Task objective: Your answer should be the exact lines of the data below from the one containing "Click the Location column header" through the one containing "Screen dimensions: 696x616"; please include nothing else.

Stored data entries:
== == ==

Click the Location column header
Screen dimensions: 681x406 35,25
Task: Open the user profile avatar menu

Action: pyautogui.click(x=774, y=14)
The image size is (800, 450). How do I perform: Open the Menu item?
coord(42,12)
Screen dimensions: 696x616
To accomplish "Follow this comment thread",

== == ==

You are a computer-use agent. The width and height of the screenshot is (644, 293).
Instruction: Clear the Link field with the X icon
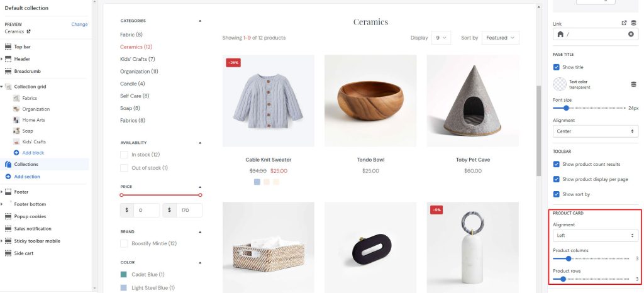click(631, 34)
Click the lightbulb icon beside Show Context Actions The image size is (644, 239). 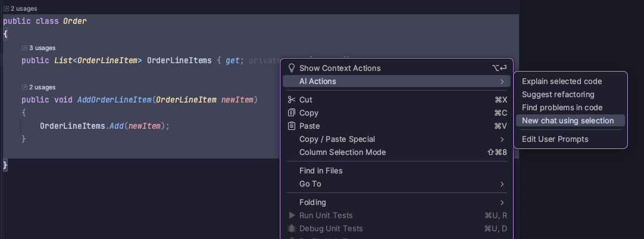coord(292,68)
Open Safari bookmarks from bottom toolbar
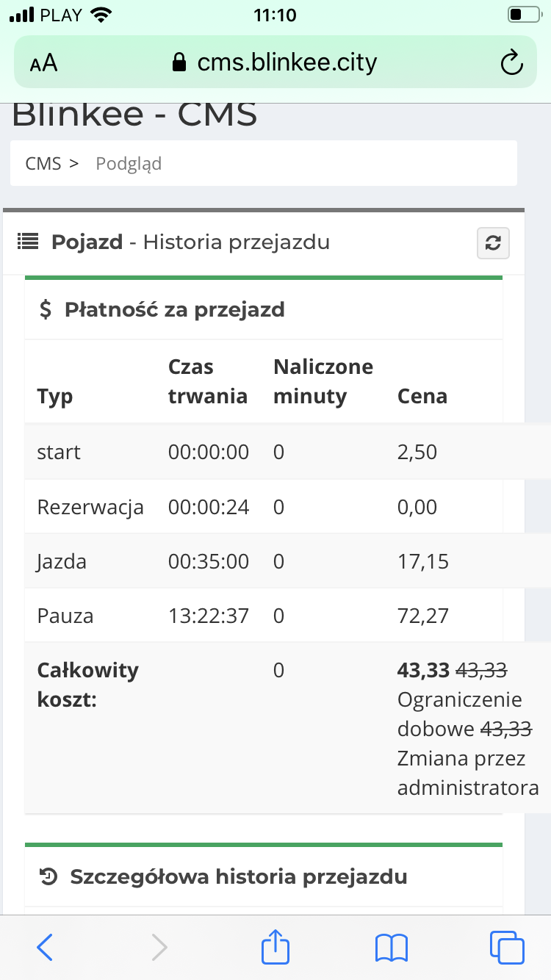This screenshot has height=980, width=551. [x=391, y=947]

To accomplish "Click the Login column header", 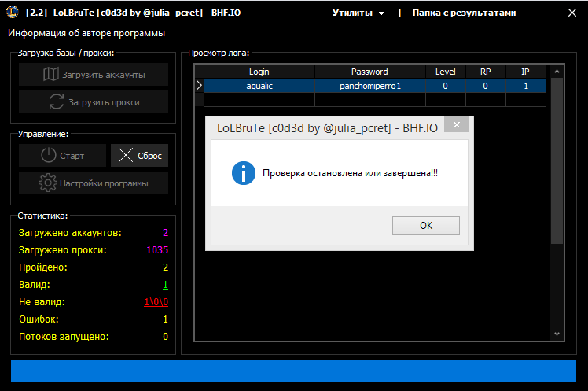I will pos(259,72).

== == ==

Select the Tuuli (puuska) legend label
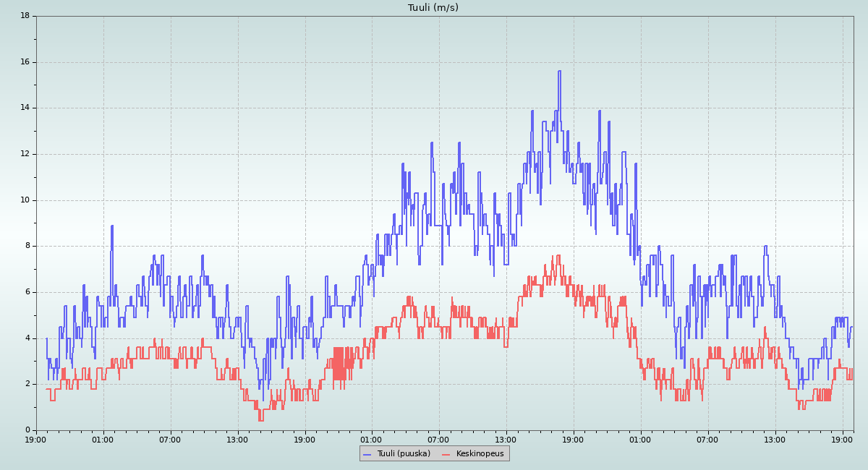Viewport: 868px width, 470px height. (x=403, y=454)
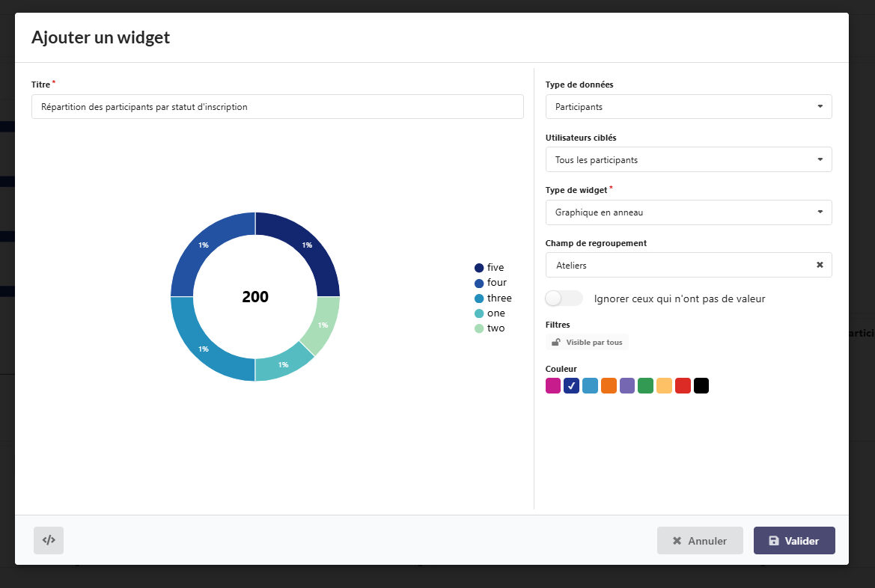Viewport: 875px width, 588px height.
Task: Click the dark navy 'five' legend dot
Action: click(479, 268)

== == ==

Response to the task:
Click the Location column header
Screen dimensions: 681x406 35,25
Task: Open the user profile avatar menu

Action: pyautogui.click(x=774, y=14)
The image size is (800, 450). How do I perform: Open the Menu item?
coord(42,12)
Screen dimensions: 696x616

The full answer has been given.